◆ **REQUIREMENT 1**: Reproduce the stretch of the posterior quadrantic surgery text from "This procedure targets" through "ruptured arteriovenous malformations.", swapping "prenatal stroke" for "perinatal stroke".
◆ **REQUIREMENT 2**: In the text on posterior quadrantic surgery, what share of all epilepsy surgeries include this procedure?
◆ **REQUIREMENT 3**: Name every type of posterior quadrantic surgery that the text on posterior quadrantic surgery identifies.

◆ **SOURCE DOCUMENT**:
• • • • •
Children with seizures that stem from the temporal, parietal, and occipital lobes—completely bypassing the central or frontal areas—may be candidates for a surgical procedure called temporoparietaloccipital disconnection or resection (also known posterior quadrantic resection/disconnection). Fewer than 5 percent of all epilepsy surgeries include this procedure, but it’s becoming more common due to improved neuroimaging and pediatric anesthesia.
This procedure targets problematic tissue in the temporal, posterior parietal or occipital lobes of the brain, as often occurs in individuals with cortical dysplasia, Sturge-Weber syndrome, lesions from prenatal stroke, or the consequences of ruptured arteriovenous malformations.
Before the surgery, doctors perform an extensive assessment to determine if the patient is a good fit for the procedure. A child with a visual field defect, but who has good opposite finger control and can tap his/her foot opposite the affected side, are good candidates for posterior quadrantic surgery than hemispherectomy. In general, posterior quadrantic resection is most successful when findings from MRIs, CT scans, nuclear imaging, EEGs and clinical and neuropsychological evaluations all map a brain abnormality to the posterior quadrant.
Just like hemispherectomy, there are generally three different types of posterior quadrantic surgeries: the anatomical posterior quadrantic resection (also known as the TPO resection), the functional poster quadrantectomy (also known as the TPO disconnection), and the peri-insular quadrantectomy. Unlike a hemispherectomy, the posterior quadrantic procedures do not remove the frontal lobe, leaving motor function intact.
During surgery, additional mapping of the brain, known as intraoperative functional mapping, may be done to better define the areas of the brain to be removed. Outcomes are best when the surgeon retains some connection between the rest of the brain and the source of the seizures rather than removing the entire affected region of the brain. In addition, by leaving an intact network of blood vessels to the posterior part of the brain, patients can maintain function of this area.
Long-term seizure outcomes in adults are about 60%, although more studies are needed to characterize outcomes in children. Most patients report improvements in quality of life, cognitive ability and seizure control. Seizure recurrence most often affects children who experience temporal lobe aura, or forced movement or side-gazing eyes when an aura is not present.
Anesthesia issues are the most common surgical complication encountered by young children. These complications are most likely if the patient has health issues such as cavities or loose teeth, enlarged tonsils and adenoids or a heart condition. Seizure medications such as carbamazepine and phenytoin can make people resistant to muscle relaxants and narcotics during sedation. Extensive and continuous monitoring can help reduce these risks.
• • • • •
◆ **INPUT DATA**:
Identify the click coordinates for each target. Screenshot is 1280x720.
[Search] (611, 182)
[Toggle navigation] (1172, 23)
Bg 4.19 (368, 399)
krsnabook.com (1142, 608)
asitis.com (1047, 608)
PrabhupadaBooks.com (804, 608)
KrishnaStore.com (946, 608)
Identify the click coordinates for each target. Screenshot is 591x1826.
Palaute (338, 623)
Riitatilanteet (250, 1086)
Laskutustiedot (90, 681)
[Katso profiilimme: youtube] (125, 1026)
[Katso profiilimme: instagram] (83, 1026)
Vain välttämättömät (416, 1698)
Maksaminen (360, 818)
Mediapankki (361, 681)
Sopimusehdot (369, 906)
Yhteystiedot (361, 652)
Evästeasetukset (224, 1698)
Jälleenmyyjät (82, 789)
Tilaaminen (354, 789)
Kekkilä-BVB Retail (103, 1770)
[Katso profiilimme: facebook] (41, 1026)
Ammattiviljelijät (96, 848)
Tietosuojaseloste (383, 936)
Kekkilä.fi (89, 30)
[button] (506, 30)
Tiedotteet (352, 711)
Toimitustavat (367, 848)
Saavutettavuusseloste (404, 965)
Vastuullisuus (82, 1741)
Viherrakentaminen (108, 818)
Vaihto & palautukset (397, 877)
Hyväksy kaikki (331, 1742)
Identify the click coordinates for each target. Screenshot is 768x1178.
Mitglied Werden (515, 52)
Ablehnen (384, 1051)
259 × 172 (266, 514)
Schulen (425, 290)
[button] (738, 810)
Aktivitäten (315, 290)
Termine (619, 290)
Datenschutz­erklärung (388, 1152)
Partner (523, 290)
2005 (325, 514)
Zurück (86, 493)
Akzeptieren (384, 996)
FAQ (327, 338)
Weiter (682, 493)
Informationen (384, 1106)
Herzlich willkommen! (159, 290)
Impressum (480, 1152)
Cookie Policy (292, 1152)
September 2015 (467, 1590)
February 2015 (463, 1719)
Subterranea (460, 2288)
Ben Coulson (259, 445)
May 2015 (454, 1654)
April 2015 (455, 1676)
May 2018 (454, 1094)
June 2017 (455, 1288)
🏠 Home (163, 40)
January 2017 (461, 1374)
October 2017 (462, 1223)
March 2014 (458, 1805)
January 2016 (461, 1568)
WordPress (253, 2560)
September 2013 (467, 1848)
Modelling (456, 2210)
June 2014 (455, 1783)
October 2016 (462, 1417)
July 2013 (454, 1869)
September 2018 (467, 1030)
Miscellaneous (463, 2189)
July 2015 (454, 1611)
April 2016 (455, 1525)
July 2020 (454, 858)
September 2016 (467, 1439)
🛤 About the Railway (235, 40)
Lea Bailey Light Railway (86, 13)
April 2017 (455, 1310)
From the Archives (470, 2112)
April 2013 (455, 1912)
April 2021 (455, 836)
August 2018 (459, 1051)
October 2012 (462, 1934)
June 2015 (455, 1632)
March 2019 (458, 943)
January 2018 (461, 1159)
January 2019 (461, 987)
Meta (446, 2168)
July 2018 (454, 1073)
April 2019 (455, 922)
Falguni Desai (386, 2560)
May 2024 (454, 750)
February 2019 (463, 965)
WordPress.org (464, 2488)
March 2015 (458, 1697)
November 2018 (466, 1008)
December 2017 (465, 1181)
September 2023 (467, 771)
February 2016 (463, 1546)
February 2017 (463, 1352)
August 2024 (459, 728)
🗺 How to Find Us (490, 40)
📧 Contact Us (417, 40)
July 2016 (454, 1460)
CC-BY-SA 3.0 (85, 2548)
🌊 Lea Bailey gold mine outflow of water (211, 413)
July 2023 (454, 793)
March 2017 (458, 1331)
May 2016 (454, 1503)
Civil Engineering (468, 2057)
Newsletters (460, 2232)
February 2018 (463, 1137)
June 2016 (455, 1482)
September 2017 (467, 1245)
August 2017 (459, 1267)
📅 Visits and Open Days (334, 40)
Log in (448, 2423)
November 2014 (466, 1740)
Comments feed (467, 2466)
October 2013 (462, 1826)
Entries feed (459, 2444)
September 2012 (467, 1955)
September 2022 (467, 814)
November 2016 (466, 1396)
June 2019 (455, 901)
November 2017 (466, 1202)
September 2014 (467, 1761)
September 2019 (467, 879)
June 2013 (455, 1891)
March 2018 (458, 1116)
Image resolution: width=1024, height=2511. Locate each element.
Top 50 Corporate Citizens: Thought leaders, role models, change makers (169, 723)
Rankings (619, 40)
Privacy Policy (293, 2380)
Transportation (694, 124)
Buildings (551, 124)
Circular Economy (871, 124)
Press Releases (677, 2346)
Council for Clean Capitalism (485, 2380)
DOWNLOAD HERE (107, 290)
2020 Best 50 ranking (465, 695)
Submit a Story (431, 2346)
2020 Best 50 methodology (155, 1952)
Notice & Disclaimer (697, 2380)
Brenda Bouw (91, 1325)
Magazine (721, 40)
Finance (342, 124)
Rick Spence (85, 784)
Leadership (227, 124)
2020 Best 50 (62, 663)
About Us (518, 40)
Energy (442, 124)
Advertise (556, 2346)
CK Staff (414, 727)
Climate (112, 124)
• • • • •
◆ **RESPONSE 1**:
This procedure targets problematic tissue in the temporal, posterior parietal or occipital lobes of the brain, as often occurs in individuals with cortical dysplasia, Sturge-Weber syndrome, lesions from perinatal stroke, or the consequences of ruptured arteriovenous malformations.

◆ **RESPONSE 2**: Fewer than 5 percent.

◆ **RESPONSE 3**:
- The anatomical posterior quadrantic resection (TPO resection)
- The functional poster quadrantectomy (TPO disconnection)
- The peri-insular quadrantectomy